***** Information supplied *****

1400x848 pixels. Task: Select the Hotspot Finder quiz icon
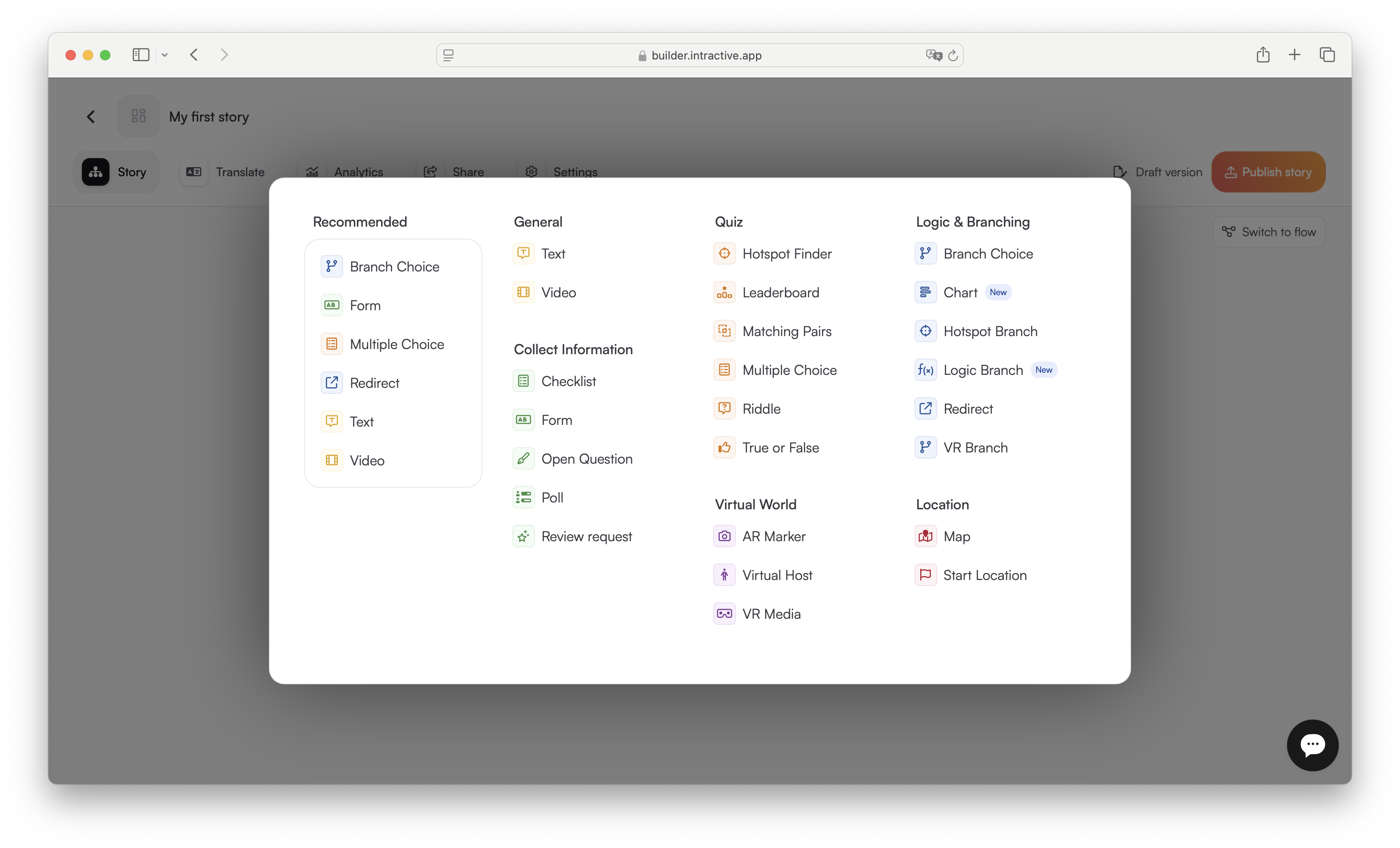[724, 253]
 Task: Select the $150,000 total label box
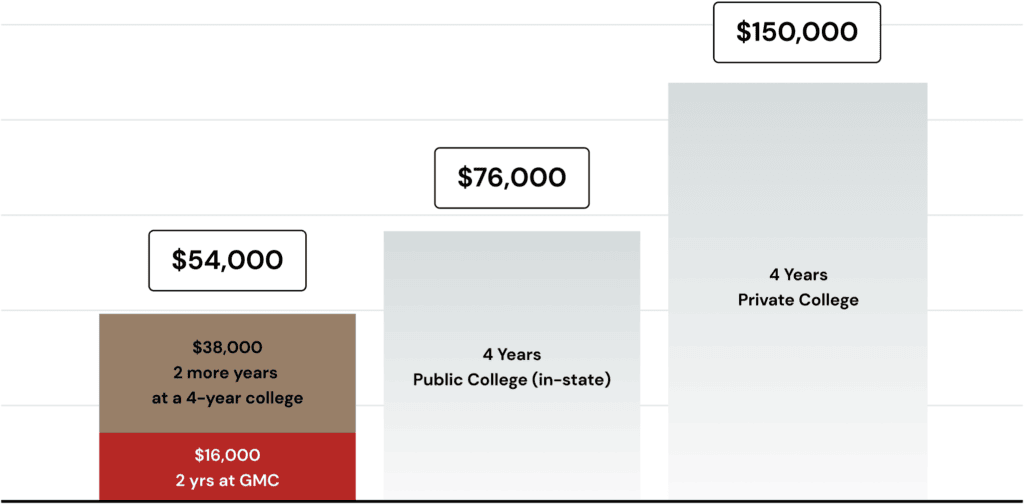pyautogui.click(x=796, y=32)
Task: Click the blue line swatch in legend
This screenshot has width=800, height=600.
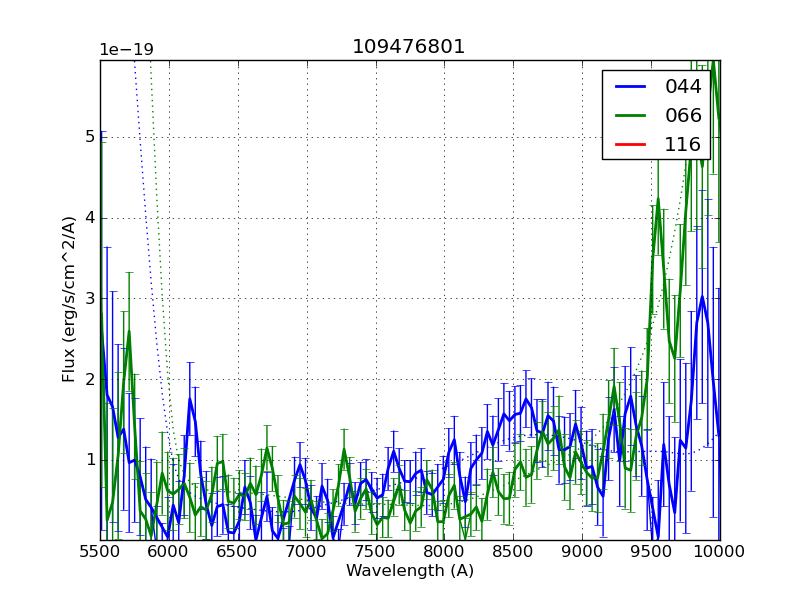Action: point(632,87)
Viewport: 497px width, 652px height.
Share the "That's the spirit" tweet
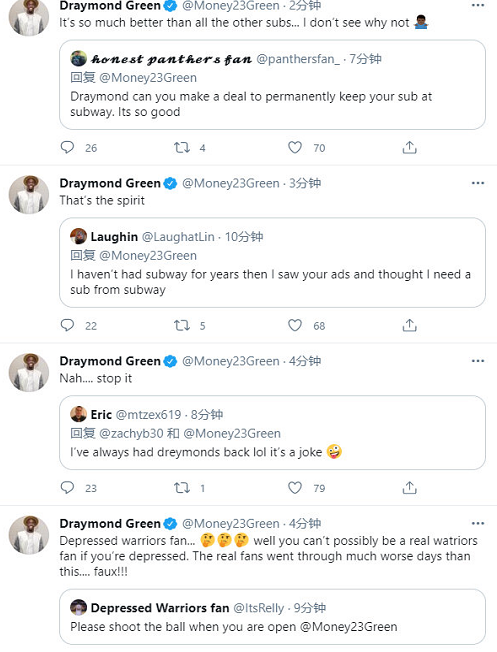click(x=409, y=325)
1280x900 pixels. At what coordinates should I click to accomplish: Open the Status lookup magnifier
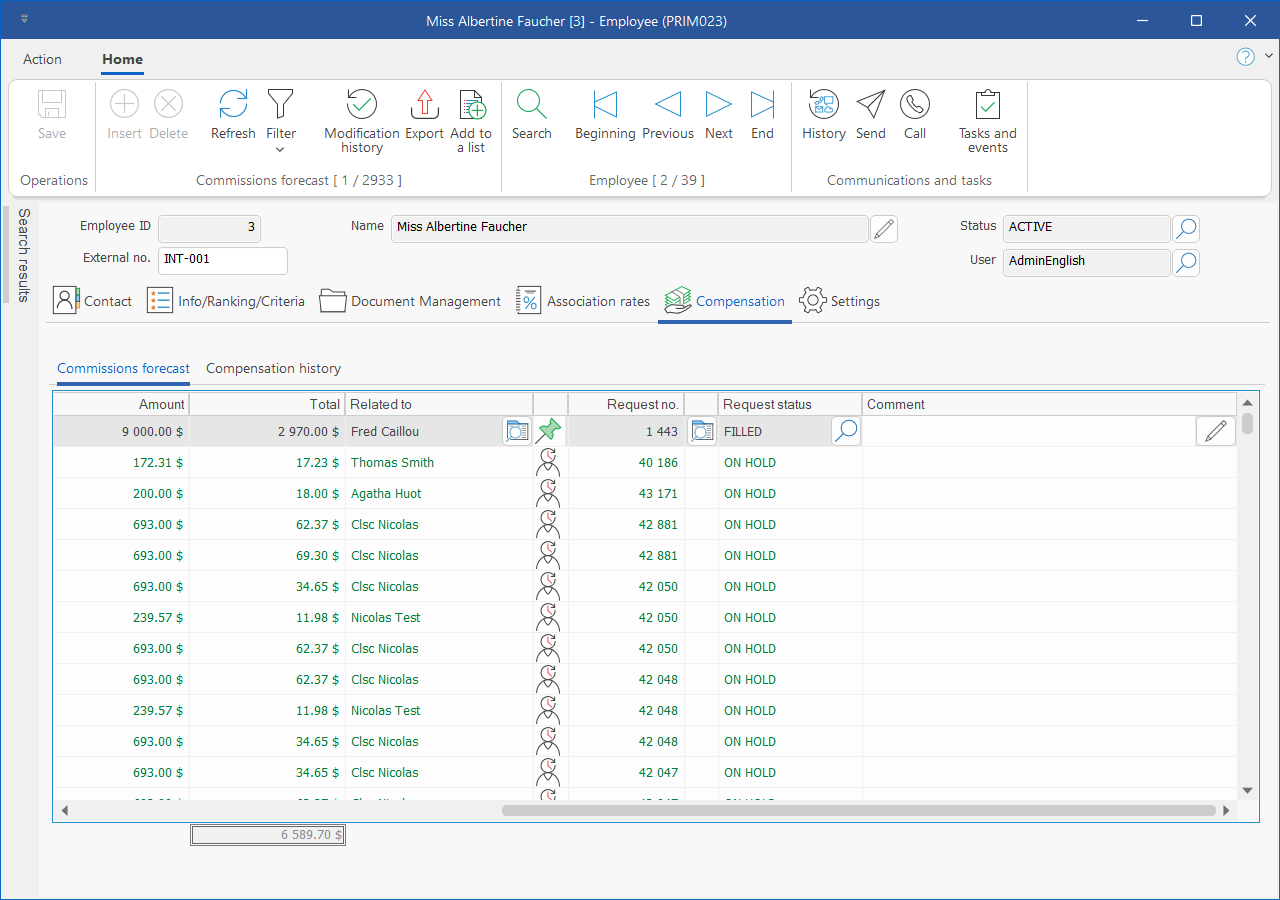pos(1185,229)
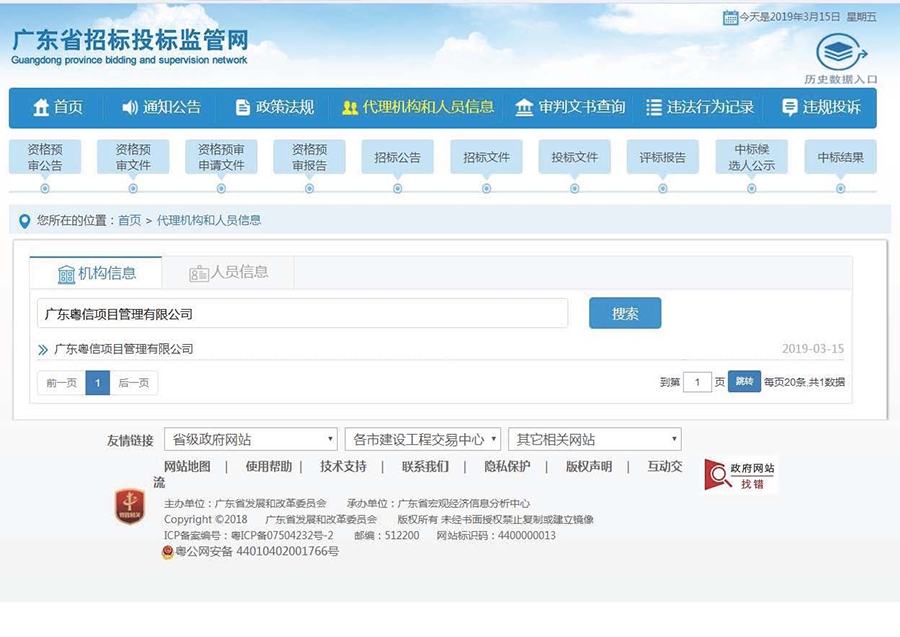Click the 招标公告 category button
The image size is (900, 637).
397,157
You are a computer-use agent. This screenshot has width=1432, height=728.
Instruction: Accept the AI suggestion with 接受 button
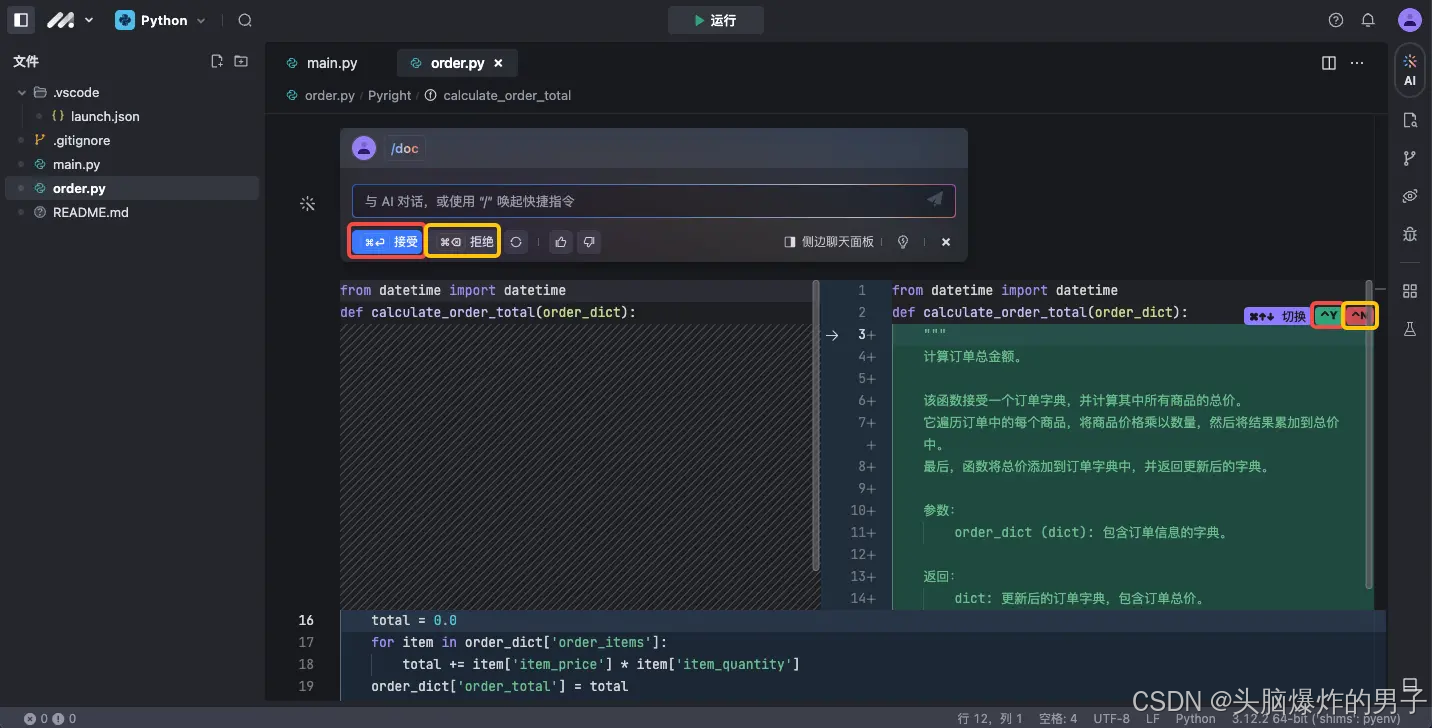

*****

- Objective
Please swap "Task" for "Step" everywhere it occurs in the data above, and repeat the data with no other changes and without the pictures.

- Result below
1400x848 pixels. Step: Select the Hotspot Finder quiz icon
[724, 253]
 Step: Select the $150,000 total label box
pyautogui.click(x=796, y=32)
Step: Click the blue line swatch in legend
This screenshot has width=800, height=600.
Action: point(632,87)
Viewport: 497px width, 652px height.
Share the "That's the spirit" tweet
click(x=409, y=325)
1280x900 pixels. At what coordinates should I click to accomplish: Open the Status lookup magnifier
pos(1185,229)
Click the 招标公告 category button
The image size is (900, 637).
397,157
You are a computer-use agent. This screenshot has width=1432, height=728.
Instruction: Accept the AI suggestion with 接受 button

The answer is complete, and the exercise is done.